### Excerpt
▼
SUMMARY OF THE DISCLOSURE
[0011] The present invention provides a composite material for a
battery case and a method of manufacturing the same, in which a
heat-dissipating layer filled with a heat-dissipating filler, is
interposed between layers such that heat generated in a battery is
effectively and efficiently dissipated, thus increasing the
lifespan and ensuring the stability of a battery package.
[0012] Moreover, the present invention provides a battery case and
a method of manufacturing the same, in which a neat layer, which is
not filled with a heat-dissipating filler, is interposed between
one or more layers to prevent deterioration in mechanical
properties, which is caused in an existing heat-dissipating
composite material which is filled with the heat-dissipating
filler.
[0013] In one aspect, the present invention provides a composite
material for a battery case, which includes a structure in which a
polymer-based heat-dissipating layer, which is filled with a
heat-dissipating filler, and a polymer-based neat layer, which is
not filled with the heat-dissipating filler, are arranged in an
alternating pattern and integrated such that heat generated in a
heat source is dissipated through the heat-dissipating layer.
[0014] In an illustrative embodiment, the heat-dissipating filler
is oriented in a thickness direction to transfer the heat in a
through-plane direction.
[0015] In another illustrative embodiment, the heat-dissipating
layer and the neat layer are applicable to a battery case for
fixing a pouch-type battery or a housing for fastening the battery
case.
[0016] In still another illustrative embodiment, the
heat-dissipating layer has a structure in which a filler filled
portion, which is filled with the heat-dissipating filler, and a
resin filled portion, which is not filled with the heat-dissipating
filler, are arranged in an alternating pattern in a longitudinal
direction.
[0017] In yet another illustrative embodiment, the filler filled
portions are arranged in an alternating pattern with the neat layer
interposed therebetween.
[0018] In another aspect, the present invention provides a method
of manufacturing a composite material for a battery case, the
method comprising the steps of: preparing a heat-dissipating layer
by extruding a polymer resin, which is filled with a
heat-dissipating filler, and a neat layer by extruding another
polymer resin, which is not filled with the heat-dissipating
filler; stacking the heat-dissipating layers and the neat layers in
an alternating pattern; integrating the stacked heat-dissipating
layers and neat layers by compression; and cutting the compressed
heat-dissipating layers and neat layers into a predetermined
thickness in a width direction by a mechanical cutting device or
water jet cutting device, thus manufacturing the composite
material. More specifically, the composite material is attached to
a battery case for fixing a pouch-type battery or a housing for
fastening the battery case such that heat generated in a heat
source is dissipated through the heat-dissipating layers.
▲
### Written exercise
Set down word for word the part of the battery case summary from "SUMMARY OF THE" to "a battery package.".

### Data provided
▼
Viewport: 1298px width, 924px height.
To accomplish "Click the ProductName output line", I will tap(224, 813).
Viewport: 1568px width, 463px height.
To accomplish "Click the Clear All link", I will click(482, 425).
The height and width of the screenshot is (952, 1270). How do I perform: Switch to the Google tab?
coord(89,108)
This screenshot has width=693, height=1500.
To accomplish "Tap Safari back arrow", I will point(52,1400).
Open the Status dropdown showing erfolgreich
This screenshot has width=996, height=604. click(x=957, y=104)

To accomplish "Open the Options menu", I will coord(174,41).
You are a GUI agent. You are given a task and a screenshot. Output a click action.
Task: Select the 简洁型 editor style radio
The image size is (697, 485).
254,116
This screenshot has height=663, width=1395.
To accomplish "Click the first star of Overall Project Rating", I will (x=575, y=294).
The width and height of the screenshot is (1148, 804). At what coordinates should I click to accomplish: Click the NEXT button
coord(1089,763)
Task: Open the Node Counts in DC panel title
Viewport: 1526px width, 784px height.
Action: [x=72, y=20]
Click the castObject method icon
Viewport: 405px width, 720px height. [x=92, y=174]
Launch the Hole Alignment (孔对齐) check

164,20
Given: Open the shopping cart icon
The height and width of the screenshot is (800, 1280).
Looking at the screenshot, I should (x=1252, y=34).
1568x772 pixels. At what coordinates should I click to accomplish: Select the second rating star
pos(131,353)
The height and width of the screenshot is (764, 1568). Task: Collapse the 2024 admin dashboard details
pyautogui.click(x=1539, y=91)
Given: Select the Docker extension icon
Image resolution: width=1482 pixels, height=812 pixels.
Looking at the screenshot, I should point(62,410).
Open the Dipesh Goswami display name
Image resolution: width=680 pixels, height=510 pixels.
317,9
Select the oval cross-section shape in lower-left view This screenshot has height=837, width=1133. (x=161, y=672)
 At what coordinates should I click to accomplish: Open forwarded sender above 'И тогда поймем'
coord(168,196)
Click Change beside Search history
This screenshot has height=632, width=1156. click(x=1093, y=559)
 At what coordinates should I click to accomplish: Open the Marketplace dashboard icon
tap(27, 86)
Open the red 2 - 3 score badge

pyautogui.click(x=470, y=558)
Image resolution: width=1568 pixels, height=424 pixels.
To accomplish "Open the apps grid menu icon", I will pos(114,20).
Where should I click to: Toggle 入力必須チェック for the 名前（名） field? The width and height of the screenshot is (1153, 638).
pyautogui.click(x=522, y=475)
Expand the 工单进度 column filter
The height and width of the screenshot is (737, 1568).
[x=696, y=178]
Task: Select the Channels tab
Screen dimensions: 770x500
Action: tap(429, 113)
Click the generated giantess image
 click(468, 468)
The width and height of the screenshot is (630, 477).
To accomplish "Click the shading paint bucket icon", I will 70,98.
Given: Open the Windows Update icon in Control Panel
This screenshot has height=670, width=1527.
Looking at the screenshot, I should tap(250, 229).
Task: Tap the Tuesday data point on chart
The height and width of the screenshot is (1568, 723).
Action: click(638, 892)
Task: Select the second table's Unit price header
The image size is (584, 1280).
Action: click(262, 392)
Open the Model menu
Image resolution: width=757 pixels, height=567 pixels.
▲
### Solution for this task
SUMMARY OF THE DISCLOSURE
[0011] The present invention provides a composite material for a
battery case and a method of manufacturing the same, in which a
heat-dissipating layer filled with a heat-dissipating filler, is
interposed between layers such that heat generated in a battery is
effectively and efficiently dissipated, thus increasing the
lifespan and ensuring the stability of a battery package.